(Beginning of Records supplied)

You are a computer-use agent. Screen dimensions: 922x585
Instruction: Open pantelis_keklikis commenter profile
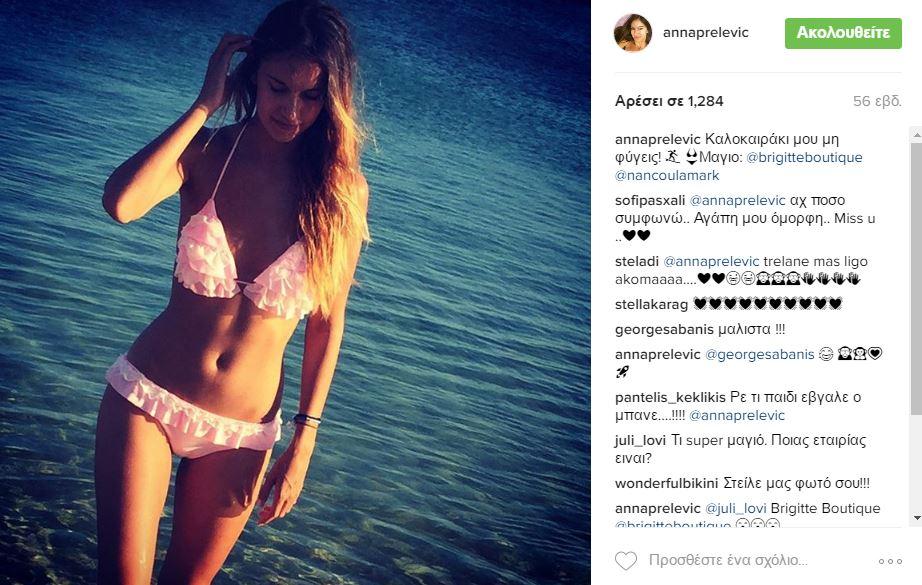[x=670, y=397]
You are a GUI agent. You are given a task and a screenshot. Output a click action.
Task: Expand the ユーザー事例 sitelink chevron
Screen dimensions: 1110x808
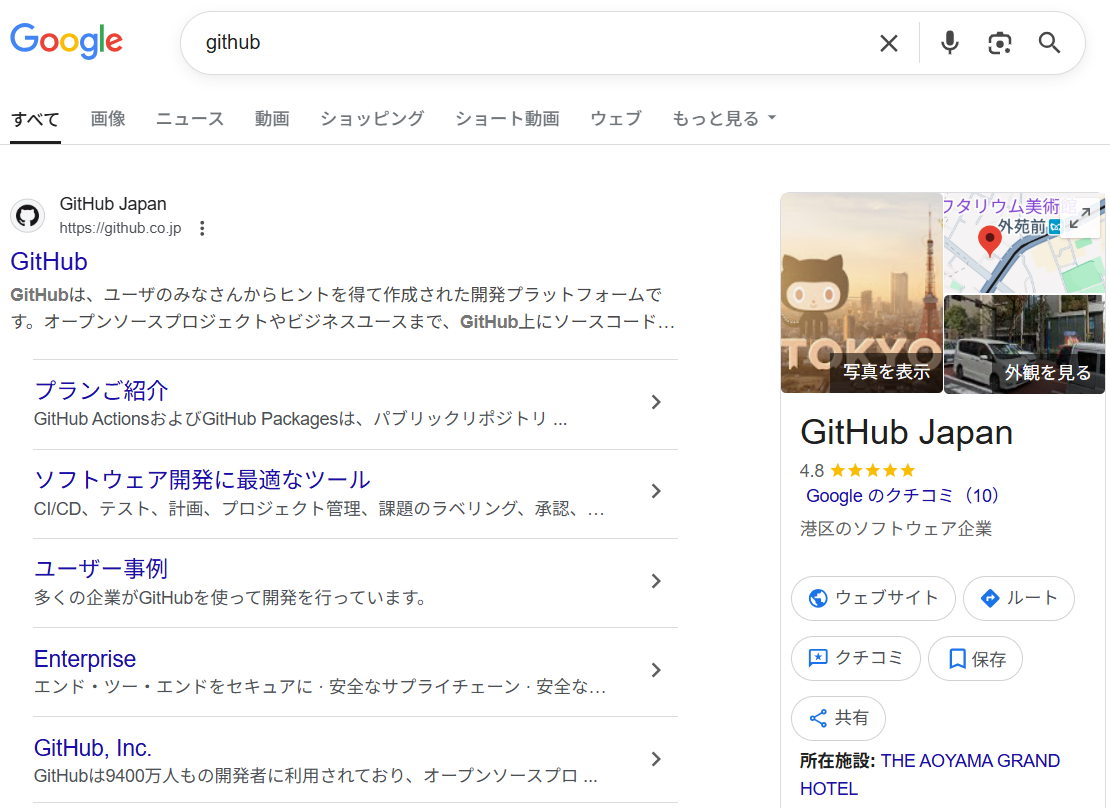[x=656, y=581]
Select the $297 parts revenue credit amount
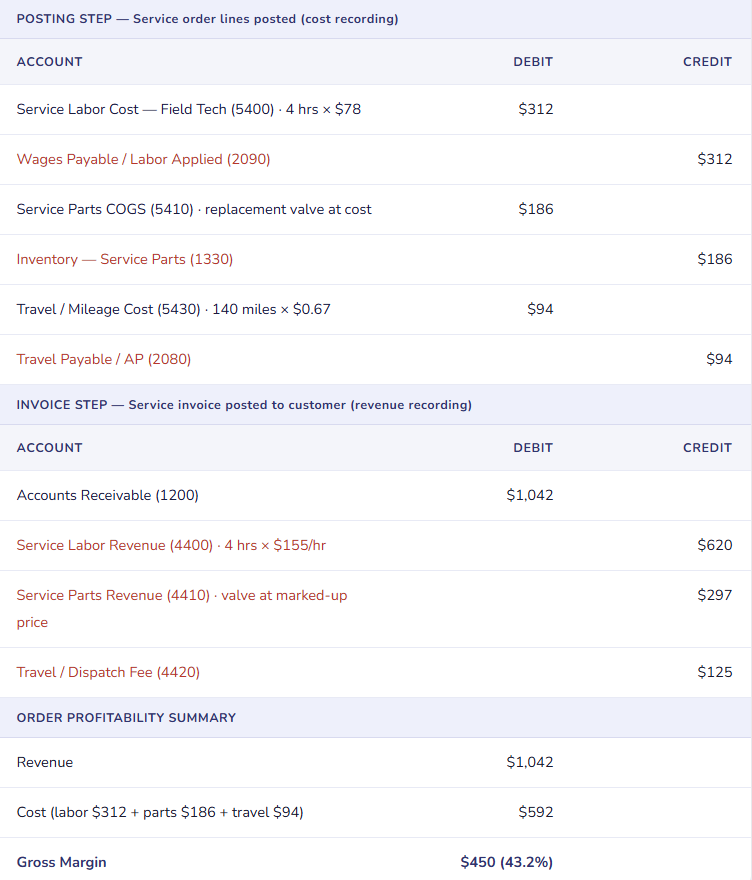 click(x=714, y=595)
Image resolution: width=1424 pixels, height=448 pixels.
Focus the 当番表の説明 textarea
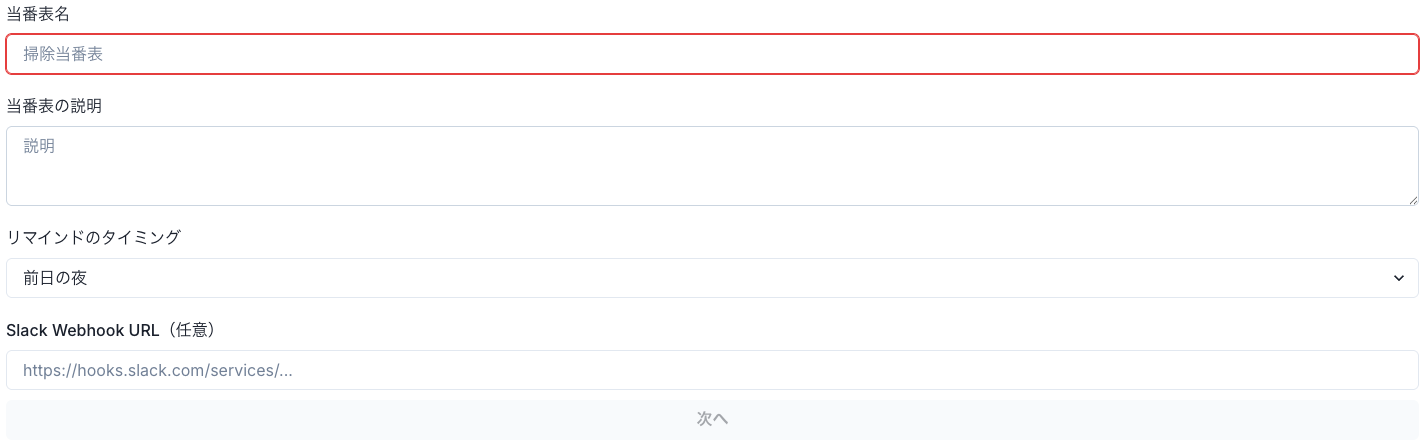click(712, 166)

(End of Records supplied)
(Beginning of Records supplied)

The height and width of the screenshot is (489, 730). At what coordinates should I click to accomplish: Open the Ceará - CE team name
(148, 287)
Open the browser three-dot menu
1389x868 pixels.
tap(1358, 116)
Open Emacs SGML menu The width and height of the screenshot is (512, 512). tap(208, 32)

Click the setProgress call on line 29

(End of Records supplied)
(Beginning of Records supplied)

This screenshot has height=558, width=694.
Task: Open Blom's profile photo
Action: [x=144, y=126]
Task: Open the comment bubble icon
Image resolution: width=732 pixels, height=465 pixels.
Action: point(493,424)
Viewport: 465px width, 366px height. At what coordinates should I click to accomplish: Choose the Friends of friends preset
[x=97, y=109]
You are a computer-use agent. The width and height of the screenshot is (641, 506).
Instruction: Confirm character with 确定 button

(End of Records supplied)

**Task objective:**
The output should be exactly the lines above from the line containing "Open Emacs SGML" to the line containing "Click the setProgress call on line 29", inclusive, with no other lines.

**Response to the task:**
Open Emacs SGML menu The width and height of the screenshot is (512, 512). tap(208, 32)

Click the setProgress call on line 29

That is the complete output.